Wednesday, 20 June 2012

Review: FALLING SKIES, 2.1 & 2.2 - "World's Apart" & "Shall We Gather at the River"

Wednesday, 20 June 2012
**½ (out of four)

I really enjoyed the first batch of Falling Skies episodes from season 1, but then the show started to spin its wheels and my interest diminished. I managed to watch the whole season, but beyond a few moments the show didn't capitalise on its concept and make its characters matter. Even now, I struggle to remember people's names, have no real connection with the majority of folk, and don't feel compelled to keep watching. Although, on a visual level, Falling Skies at least delivers the goods. The various alien paraphernalia, but particularly the two alien breeds themselves (the crab-like "skitters" and their sleek humanoid “Overlords"), look absolutely terrific. There appears to have been improvements with skin texture and animation between seasons, because they're remarkably lifelike and realistic this year. It's just a pity the humans don't leap off the screen as much.

Last season ended similarly to Close Encounters Of The Third Kind, if Spielberg's aliens had been aggressors, with historian action hero Tom Mason (Noah Wyle) agreeing to board an alien ship to prevent his sons coming to harm. The two-part premiere (aptly airing on Father's Day) played around with chronology, featuring a jump forward in time by three months and subsequent use of flashbacks, but I was glad writer Mark Verheiden (Battlestar Galactica) played fair with the audience. We still got a decent look inside the spaceship Tom entered, in scenes echoing Fire In The Sky at times, and our first human/Overlord interaction.

The show feels like it's on surer footing when the humans are interacting with aliens, either personally or during a military attack in the streets. It's only when the focus shifts to the characters that you find yourself struggling to care sometimes.
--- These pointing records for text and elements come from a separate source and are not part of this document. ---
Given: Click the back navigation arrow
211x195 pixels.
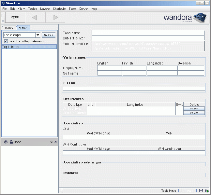Looking at the screenshot, I should pos(35,18).
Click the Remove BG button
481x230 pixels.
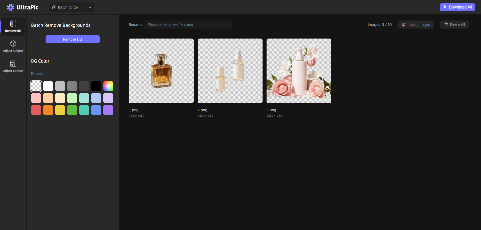[72, 39]
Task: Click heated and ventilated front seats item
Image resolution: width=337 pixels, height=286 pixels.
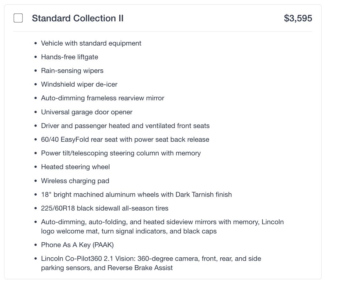Action: click(x=125, y=126)
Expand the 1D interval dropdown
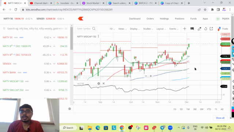 112,29
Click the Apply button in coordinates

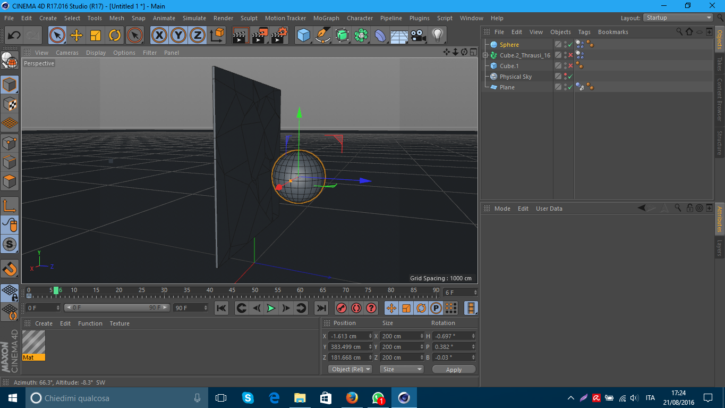(454, 369)
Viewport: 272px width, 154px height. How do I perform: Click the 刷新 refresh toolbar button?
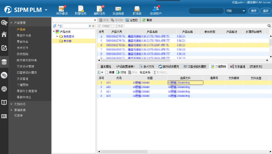(x=147, y=20)
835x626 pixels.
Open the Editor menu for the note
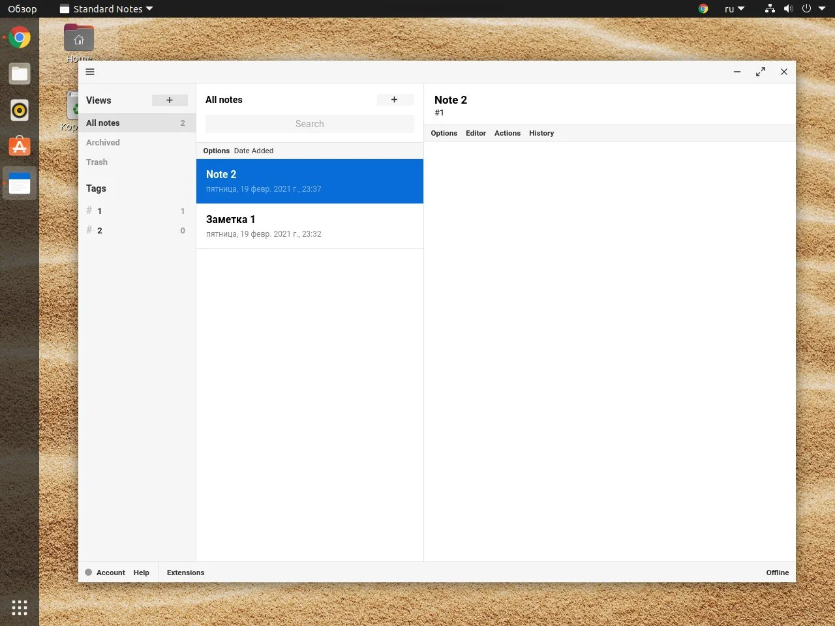pyautogui.click(x=476, y=133)
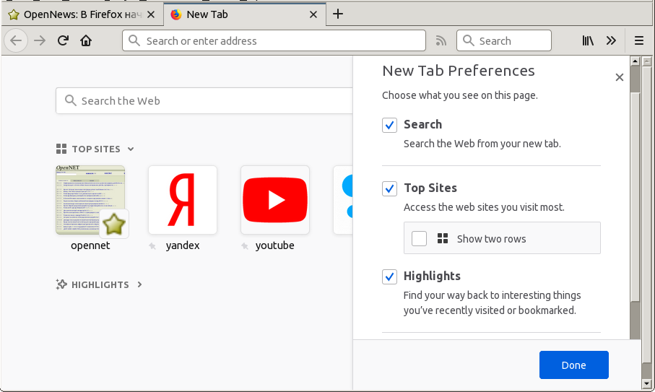
Task: Show more toolbar items via overflow chevron
Action: tap(611, 41)
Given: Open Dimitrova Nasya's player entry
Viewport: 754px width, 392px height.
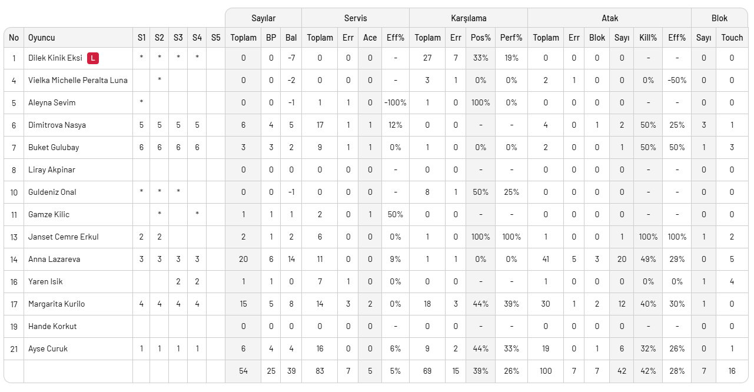Looking at the screenshot, I should pos(57,125).
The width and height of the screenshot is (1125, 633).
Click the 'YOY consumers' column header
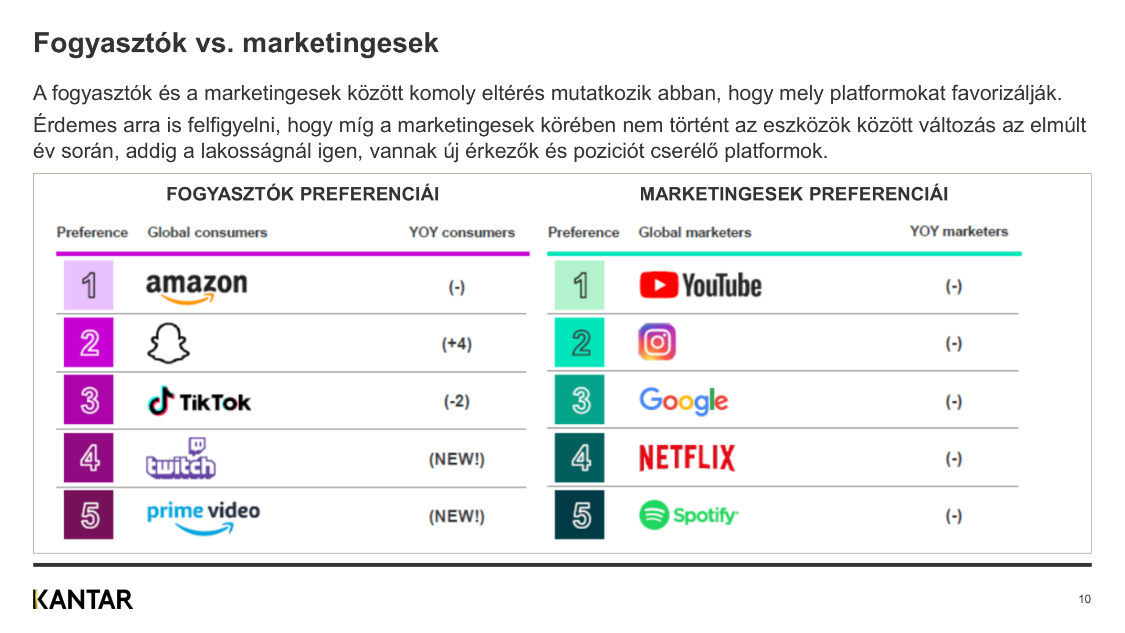461,232
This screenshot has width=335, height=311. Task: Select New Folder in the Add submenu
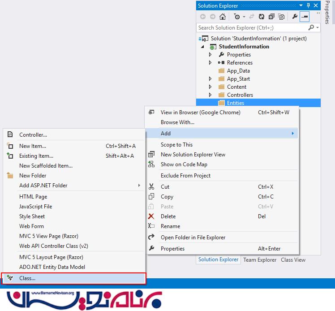pyautogui.click(x=33, y=176)
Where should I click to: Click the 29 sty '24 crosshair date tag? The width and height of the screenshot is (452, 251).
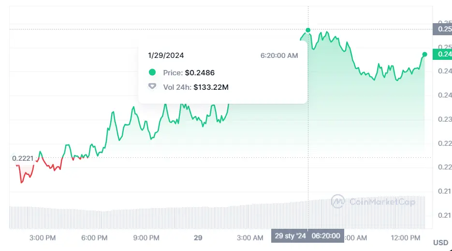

Wyle's great as the everyman protagonist trying to protect his three kids, and I like world-weary Captain Weaver (Will Patton doing Lee Majors), but almost everyone else are just vaguely familiar faces--still. And that's a shame, because I'd love to really care about the Mason's as a family dynamic, but I don't. The adults definitely need to rise up and take charge more; particularly Moon Bloodgood as Dr Glass and "bad boy" Pauly Shore-alike Colin Cunningham as biker/chef Pope. At least we have a few new faces introduced in this two-part premiere, such as engineer Jamil (The Killing's Brandon Jay McLaren), who may prove more immediately successful.
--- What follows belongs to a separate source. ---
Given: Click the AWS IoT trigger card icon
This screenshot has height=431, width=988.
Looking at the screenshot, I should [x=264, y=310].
Overall, I'm going to stay positive about Falling Skies. I think the writers know what worked and failed last year, and there are some astute improvements already; like how the resistance is now fully mobile, which is great because the pacing was ruined by the frugal decision to have them take sanctuary in a high school for most of season 1. If the kids become better written, the adults take charge more, the action become more roving, and the overall story develop in enjoyable ways, Falling Skies could grow into a genuinely good alien invasion for the small-screen. It's one to keep watching and hoping for the best, because the conceptual basics are there, and lord knows the budget is.